Federal Court Deals Gun-Grabbers a Blow in San Diego Concealed Carry Ruling
Byline: David Sherfinski, THE WASHINGTON TIMES
In a major victory for gun rights activists, a federal appeals panel in California has rejected a law in San Diego County that requires applicants for concealed-carry permits to demonstrate "good cause" as to why they need a gun for personal safety.
A three-judge panel on Thursday rejected a district court's ruling in favor of the county after plaintiffs appealed. The plaintiffs argued that "by defining 'good cause' in San Diego County's permitting scheme to exclude a general desire to carry for self-defense, the county impermissibly burdens their Second Amendment right to bear arms."
The district court erred "because San Diego County's 'good cause' permitting requirement impermissibly infringes on the Second Amendment right to bear arms in lawful self-defense," wrote Circuit Judge Diarmuid F. O'Scannlain of the 9th U.S. Circuit Court of Appeals.
The lawsuit was filed by plaintiffs who were denied concealed-carry licenses because they could not establish "good cause," as well as plaintiffs who anticipated they would be denied. The California Rifle and Pistol Association was an additional plaintiff in the case, and no plaintiff is otherwise banned from possessing a gun.
The case was appealed from the U.S. District Court for the Southern District of California.
Other circuit courts of appeals have been divided on the issue of carrying a handgun outside the home. The 7th Circuit ruled against a concealed-carry law passed in Illinois, while the 2nd, 3rd, and 4th circuit courts upheld regulations approved in the states of New York, New Jersey and Maryland, respectively.

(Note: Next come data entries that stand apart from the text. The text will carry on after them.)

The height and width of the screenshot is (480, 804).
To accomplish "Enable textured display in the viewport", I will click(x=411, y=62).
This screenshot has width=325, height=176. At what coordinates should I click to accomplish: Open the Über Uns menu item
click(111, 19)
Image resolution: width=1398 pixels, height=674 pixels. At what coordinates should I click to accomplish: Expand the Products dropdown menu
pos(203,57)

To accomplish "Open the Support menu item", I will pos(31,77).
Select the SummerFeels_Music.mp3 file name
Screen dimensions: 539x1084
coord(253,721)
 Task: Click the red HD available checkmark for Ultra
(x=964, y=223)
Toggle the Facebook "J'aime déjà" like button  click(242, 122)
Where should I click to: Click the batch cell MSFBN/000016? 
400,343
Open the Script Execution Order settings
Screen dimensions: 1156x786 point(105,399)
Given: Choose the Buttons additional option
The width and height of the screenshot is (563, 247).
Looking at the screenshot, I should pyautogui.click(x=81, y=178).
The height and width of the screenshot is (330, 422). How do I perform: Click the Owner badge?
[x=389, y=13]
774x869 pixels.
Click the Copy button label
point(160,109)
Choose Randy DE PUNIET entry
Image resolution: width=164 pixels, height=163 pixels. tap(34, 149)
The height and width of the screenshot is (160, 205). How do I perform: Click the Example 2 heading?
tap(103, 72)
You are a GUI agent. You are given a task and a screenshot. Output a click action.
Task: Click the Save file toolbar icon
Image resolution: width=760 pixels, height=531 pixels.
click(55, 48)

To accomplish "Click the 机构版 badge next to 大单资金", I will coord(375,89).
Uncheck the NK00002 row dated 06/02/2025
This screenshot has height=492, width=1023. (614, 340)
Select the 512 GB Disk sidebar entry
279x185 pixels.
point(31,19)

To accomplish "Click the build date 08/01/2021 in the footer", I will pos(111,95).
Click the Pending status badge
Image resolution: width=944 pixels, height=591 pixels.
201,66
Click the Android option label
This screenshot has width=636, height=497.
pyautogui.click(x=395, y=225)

The 77-page majority opinion drew upon rulings on handgun bans in the District of Columbia and the city of Chicago, particularly the landmark 2008 District v. Heller ruling that struck down D.C.'s longtime ban on handguns.
Judge O'Scannlain wrote that neither case speaks "explicitly or precisely" to the scope of the Second Amendment right outside the home or what it takes to "infringe" it.
"Speakers of the English language will all agree: 'Bearing a weapon inside the home' does not exhaust this definition of 'carry,'" he wrote. "For one thing, the very risk occasioning such carriage, 'confrontation,' is 'not limited to the home. …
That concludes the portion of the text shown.